Disk and wind signatures are seen in the soft state of Galactic black holes, while the jet is seen in the hard state. Here we study the disk–wind connection in the ρ class of variability in GRS 1915+105 using a joint NuSTAR–Chandra observation. The source shows 50 s limit cycle oscillations. By including new information provided by the reflection spectrum and using phase-resolved spectroscopy, we find that the change in the inner disk inferred from the blackbody emission is not matched by reflection measurements. The latter is almost constant, independent of the continuum model. The two radii are comparable only if the disk temperature color correction factor changes, an effect that could be due to the changing opacity of the disk caused by changes in metal abundances.

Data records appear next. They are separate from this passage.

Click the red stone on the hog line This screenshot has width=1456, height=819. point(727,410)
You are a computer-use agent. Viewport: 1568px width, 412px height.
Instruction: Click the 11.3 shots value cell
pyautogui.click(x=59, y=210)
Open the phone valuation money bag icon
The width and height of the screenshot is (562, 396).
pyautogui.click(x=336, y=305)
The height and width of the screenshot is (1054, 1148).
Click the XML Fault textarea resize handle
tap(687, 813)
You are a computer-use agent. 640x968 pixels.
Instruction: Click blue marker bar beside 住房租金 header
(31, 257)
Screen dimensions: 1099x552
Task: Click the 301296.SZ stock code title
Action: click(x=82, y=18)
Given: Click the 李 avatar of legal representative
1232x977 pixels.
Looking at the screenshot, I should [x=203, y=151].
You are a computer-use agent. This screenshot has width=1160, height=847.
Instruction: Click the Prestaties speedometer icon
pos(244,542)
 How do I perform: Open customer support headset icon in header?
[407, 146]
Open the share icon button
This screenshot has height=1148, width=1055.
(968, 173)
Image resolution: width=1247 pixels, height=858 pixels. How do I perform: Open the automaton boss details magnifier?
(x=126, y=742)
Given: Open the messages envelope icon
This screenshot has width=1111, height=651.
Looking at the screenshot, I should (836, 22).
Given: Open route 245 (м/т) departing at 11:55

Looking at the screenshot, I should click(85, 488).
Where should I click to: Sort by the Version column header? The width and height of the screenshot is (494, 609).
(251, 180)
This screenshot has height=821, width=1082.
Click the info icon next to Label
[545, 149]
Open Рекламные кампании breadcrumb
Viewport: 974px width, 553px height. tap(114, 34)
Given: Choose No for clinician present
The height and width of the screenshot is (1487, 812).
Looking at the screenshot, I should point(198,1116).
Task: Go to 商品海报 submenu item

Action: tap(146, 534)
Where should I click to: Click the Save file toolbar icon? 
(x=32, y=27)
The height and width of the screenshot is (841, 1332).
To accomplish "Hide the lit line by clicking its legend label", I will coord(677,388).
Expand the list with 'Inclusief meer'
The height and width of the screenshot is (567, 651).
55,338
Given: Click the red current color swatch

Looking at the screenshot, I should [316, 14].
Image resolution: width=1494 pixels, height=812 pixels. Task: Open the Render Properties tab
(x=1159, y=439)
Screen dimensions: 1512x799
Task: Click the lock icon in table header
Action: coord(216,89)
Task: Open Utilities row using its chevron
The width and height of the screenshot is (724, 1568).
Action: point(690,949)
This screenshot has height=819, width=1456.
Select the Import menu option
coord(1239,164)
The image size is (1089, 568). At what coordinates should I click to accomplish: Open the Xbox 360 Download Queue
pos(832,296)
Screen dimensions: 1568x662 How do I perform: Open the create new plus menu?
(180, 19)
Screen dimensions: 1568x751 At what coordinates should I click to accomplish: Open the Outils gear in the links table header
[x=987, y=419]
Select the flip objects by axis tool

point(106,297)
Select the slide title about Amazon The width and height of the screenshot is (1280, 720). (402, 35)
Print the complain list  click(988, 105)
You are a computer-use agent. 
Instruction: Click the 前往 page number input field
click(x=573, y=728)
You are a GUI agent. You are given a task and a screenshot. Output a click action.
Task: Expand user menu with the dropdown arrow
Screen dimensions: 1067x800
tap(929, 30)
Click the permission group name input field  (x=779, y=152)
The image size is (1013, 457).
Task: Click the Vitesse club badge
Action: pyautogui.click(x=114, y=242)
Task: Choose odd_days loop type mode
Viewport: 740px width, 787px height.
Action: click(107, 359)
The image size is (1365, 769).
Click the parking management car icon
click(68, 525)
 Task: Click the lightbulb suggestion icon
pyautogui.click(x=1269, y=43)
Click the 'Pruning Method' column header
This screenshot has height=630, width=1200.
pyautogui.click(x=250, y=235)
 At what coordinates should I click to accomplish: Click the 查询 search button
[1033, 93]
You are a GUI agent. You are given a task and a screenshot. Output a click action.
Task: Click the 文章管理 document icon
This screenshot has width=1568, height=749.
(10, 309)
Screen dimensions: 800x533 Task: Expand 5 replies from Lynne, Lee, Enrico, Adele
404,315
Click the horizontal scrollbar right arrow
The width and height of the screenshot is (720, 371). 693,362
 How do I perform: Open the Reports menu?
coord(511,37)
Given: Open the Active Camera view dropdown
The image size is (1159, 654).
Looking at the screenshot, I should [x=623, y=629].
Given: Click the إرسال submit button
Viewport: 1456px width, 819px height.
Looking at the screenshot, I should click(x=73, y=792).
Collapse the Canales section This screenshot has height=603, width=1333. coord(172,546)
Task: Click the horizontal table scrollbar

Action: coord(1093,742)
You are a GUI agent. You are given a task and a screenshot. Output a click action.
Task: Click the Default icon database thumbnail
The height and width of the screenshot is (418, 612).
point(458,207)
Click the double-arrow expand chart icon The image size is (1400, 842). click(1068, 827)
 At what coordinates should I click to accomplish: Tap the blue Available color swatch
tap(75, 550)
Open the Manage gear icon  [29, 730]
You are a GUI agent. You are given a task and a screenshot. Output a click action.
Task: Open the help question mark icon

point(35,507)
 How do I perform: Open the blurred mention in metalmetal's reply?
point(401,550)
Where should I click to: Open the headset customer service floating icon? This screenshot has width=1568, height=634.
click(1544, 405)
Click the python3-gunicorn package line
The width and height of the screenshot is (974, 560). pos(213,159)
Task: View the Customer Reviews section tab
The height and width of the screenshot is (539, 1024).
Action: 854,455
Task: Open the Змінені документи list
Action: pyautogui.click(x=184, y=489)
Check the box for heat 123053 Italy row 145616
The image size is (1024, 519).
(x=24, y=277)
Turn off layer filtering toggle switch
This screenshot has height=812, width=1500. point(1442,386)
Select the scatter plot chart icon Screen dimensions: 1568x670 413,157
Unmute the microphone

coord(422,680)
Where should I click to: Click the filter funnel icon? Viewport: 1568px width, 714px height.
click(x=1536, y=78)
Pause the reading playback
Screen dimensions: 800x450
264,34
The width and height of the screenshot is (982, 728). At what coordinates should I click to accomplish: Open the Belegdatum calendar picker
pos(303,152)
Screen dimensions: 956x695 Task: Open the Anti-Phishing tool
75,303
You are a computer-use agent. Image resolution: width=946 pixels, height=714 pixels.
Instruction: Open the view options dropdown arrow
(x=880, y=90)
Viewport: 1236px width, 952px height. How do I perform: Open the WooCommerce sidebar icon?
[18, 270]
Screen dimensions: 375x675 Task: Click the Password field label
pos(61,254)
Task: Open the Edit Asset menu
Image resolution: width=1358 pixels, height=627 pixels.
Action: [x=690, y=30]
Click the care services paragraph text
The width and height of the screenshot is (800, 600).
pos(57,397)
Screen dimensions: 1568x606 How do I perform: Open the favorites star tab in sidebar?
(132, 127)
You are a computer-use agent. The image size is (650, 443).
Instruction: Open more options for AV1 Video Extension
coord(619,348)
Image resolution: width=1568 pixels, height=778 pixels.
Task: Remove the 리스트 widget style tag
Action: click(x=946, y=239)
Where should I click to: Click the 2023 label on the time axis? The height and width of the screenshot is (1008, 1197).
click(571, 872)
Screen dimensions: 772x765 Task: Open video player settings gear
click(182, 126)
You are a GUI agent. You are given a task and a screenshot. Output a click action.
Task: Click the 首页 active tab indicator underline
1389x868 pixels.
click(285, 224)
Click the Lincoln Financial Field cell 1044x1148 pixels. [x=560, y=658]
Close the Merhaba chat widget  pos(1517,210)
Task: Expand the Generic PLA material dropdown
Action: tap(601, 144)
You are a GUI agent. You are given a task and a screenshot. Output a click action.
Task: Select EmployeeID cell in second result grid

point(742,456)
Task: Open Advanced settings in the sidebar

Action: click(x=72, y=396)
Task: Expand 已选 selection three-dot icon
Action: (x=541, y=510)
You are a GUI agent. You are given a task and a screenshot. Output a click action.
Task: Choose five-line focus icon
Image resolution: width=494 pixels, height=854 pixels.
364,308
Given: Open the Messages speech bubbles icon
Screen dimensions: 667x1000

The disk inclination is similar to that inferred from the jet axis, and oscillates by ~10°. The simultaneous Chandra data show the presence of two wind components with velocities between 500 and 5000 km s−1, and possibly two more with velocities reaching 20,000 km s −1 (~0.06 c). The column densities are ~5 × 1022 cm−2. An upper limit to the wind response time of 2 s is measured, implying a launch radius of <6 × 1010 cm. The changes in wind velocity and
absorbed flux require the geometry of the wind to change during the
oscillations, constraining the wind to be launched from a distance of
290–1300 r g from the black hole. Both data
sets support fundamental model predictions in which a bulge originates
in the inner disk and moves outward as the instability progresses.